Indra is said to be the protector of ancient Aryan Civilization. With this view only, in the Rigveda, at many places, Indra is prayed to destroy the city of Non- Aryans. He is believed to be the symbol of sky and clouds and also worshipped as the deity of rain. Indra is an important god in many Hindu mythological tales. He leads the Devas (the gods who form and maintain Heaven) and the elements, such as Agni (Fire), Varun(Water) and Surya (Sun), and constantly wages war against the demonic Evil of the netherworlds, or Paatal, who oppose morality and dharma. He thus fights in the timeless battle between good and evil. As the god of war, he is also regarded as one of the Guardians of the directions, representing the east Indra killed many demons in many wars of which the story of Vritasur is the most famous. The mention of this story is found in the Rigveda also. According to this story, the Saints and Sages were frightened with the atrocities of a demon named Vritasur. To kill this very strong demon, Indra attained Sage Dadhichi’s bones as donation and with these bones made a powerful weapon ‘Vajra’ with which he killed Vritasur.

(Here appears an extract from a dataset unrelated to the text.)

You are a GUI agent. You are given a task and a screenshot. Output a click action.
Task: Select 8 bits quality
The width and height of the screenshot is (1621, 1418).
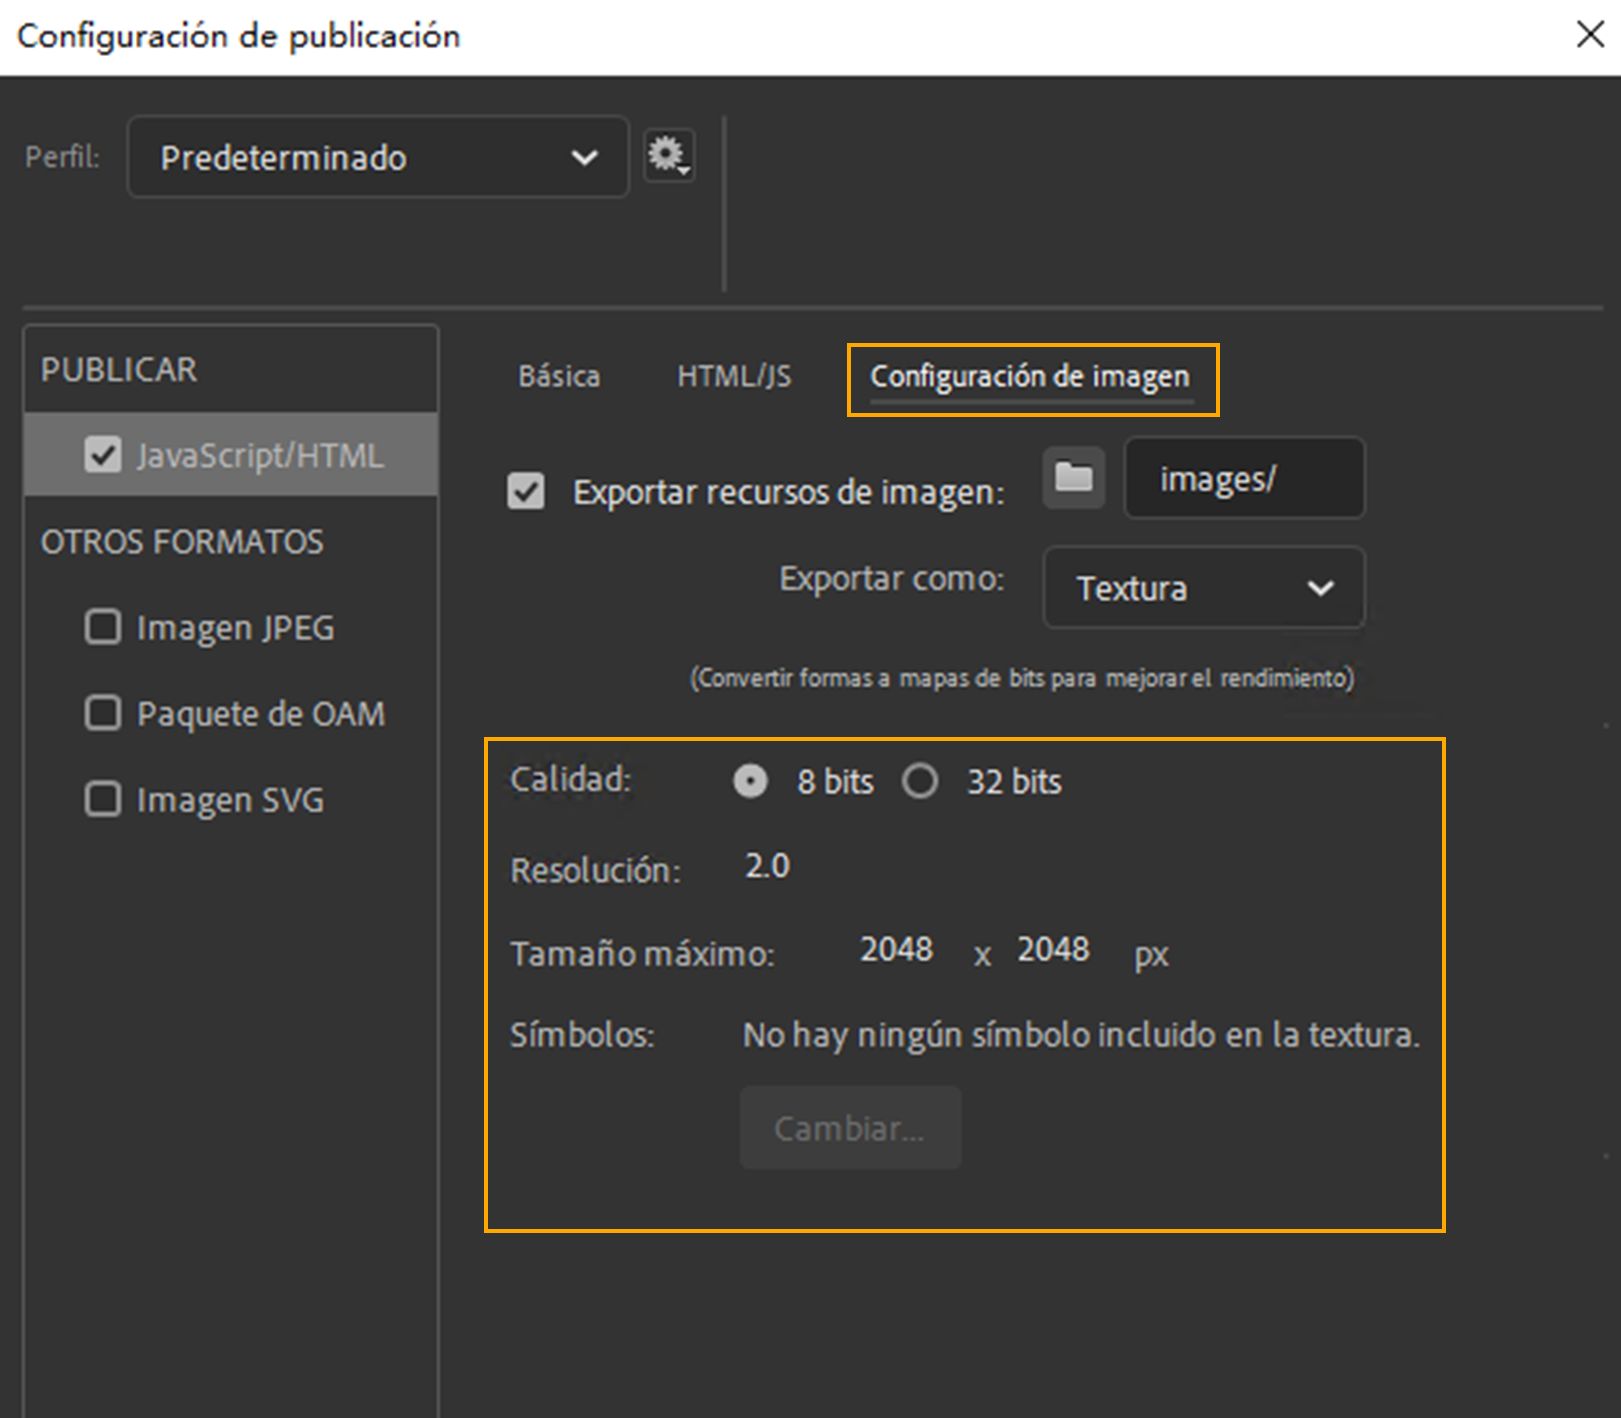[751, 782]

The weakness of Indra’s character is also found at few instances. Indra duped Ahalya, the wife of Gautam Maharishi, into letting him have sex with her. He was punished by Gautam with a curse that one thousand vaginas would cover his body in a grotesque (absurd) and vulgar display, and that his reign as king of the gods would meet with disaster and catastrophe. Gautam later commuted the curse, upon the pleading of Brahma, to one thousand eyes instead. In the Dwapar Age, Indra became egoistic and thought him to be the protector of Krishna’s town Gokul. Lord Krishna picked up the Govardhan Mountain and protected Gokul from Indra’s anger and broke his ego. Later, Indra worshipped Lord Vishnu’s incarnation Krishna. There is also a mention that in Treta age, during the war between Ram and Raavan, Indra supported Ram by giving him his chariot. Indra’s name is the inevitable part of the ancient Indian Civilization.
Indra is more of a demi-god like and “King of the angels” in heaven. He is not above human-like errors and vices. Even when a soul attains a high spiritual level of a demi-god, the ego remains and it is very few souls who are able to overcome it. Indra and his Kingdom and subjects are constantly under threat from the Evil or Demons who want to usurp (take away wrongfully) his kingdom in heaven. Each time when the Good are not able to protect themselves they go to the higher forces for protection. Indra is an integral part of many a story in Hindu mythology.